> _TASKS AND EXERCISES_:
1. Can you retype the parliamentary speech word for word, beginning at the words that contain "I begin by adding" and stopping after "the first phase."?
2. How might the parliamentary speech go on? Write what comes next, starting after its last sentence.

> _SUPPLIED TEXT_:
I begin by adding my feeling of great regret following the death of Mr. Brian O'Malley. He showed immense patience, courtesy and a real willingness to listen to all Back Benchers who served on pension Bills. We all appreciated those qualities and the news this week has been a sad shock. I am sure that the whole House will wish to convey its sympathy to his widow and daughter at this sad time.

I shall be brief as my hon. Friend the Member for Rushcliffe (Mr. Clarke) has touched on every matter that I felt required comment. I wish to emphasise that if the whole purpose of our long and detailed deliberations, with the joint aim of securing the maximum contracting out, is not to be frustrated, there will have to be a different attitude with regard to phase 2 of the pay policy as compared with the first phase.

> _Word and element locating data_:
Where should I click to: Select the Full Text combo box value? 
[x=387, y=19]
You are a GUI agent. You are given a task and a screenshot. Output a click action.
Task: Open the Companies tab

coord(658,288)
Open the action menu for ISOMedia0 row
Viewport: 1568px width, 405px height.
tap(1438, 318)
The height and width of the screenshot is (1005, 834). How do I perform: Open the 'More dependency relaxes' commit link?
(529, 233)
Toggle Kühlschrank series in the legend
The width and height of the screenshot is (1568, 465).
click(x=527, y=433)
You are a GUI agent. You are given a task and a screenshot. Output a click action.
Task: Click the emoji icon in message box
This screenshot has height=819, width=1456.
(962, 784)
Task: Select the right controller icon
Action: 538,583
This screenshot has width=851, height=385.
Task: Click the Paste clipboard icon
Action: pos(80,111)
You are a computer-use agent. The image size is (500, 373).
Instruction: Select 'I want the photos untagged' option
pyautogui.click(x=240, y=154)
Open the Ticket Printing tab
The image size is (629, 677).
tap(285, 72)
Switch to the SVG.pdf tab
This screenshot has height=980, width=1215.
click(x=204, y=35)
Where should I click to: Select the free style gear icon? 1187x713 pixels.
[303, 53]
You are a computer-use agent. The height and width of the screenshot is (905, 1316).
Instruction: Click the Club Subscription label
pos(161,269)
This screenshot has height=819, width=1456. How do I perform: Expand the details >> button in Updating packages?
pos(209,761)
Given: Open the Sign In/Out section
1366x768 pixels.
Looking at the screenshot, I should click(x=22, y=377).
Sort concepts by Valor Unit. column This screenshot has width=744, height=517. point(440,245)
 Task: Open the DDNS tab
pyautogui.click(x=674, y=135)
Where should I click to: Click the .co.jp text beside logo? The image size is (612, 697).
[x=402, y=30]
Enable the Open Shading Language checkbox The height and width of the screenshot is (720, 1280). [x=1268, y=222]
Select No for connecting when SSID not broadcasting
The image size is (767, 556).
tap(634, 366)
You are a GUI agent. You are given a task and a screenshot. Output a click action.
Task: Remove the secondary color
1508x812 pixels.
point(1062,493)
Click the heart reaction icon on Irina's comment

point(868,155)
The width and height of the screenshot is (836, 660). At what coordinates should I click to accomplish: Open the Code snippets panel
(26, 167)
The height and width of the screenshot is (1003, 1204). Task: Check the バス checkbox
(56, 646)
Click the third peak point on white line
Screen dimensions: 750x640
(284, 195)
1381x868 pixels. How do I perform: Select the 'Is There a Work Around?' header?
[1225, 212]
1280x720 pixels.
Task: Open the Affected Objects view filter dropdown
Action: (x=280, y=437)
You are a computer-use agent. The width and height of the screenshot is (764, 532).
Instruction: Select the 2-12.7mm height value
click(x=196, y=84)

> _RESPONSES TO THE EXERCISE_:
1.
I begin by adding my feeling of great regret following the death of Mr. Brian O'Malley. He showed immense patience, courtesy and a real willingness to listen to all Back Benchers who served on pension Bills. We all appreciated those qualities and the news this week has been a sad shock. I am sure that the whole House will wish to convey its sympathy to his widow and daughter at this sad time.

I shall be brief as my hon. Friend the Member for Rushcliffe (Mr. Clarke) has touched on every matter that I felt required comment. I wish to emphasise that if the whole purpose of our long and detailed deliberations, with the joint aim of securing the maximum contracting out, is not to be frustrated, there will have to be a different attitude with regard to phase 2 of the pay policy as compared with the first phase.

2.
It must have been as big a shock for the right hon. Lady and her Ministerial colleagues as it was to the Opposition to discover last summer that, apparently, the Chancellor of the Exchequer and the Department of Employment had little knowledge of these matters and had given little thought to their impact. This relates to the most critical phase of pension scheme development seen in this country probably for two decades.

To say that the improvement should come out of the £6 figure was difficult enough in the first year, but it is always easier in the first year to deal with a policy of this kind. Hope deferred for a year is tolerable. But when I listened to the Chancellor this afternoon, I felt that it would be ludicrous to suggest that there was any room for improvement within the limit if he were able to secure agreement to a 3 per cent. pay increase round. Therefore, this point requires fundamental thought.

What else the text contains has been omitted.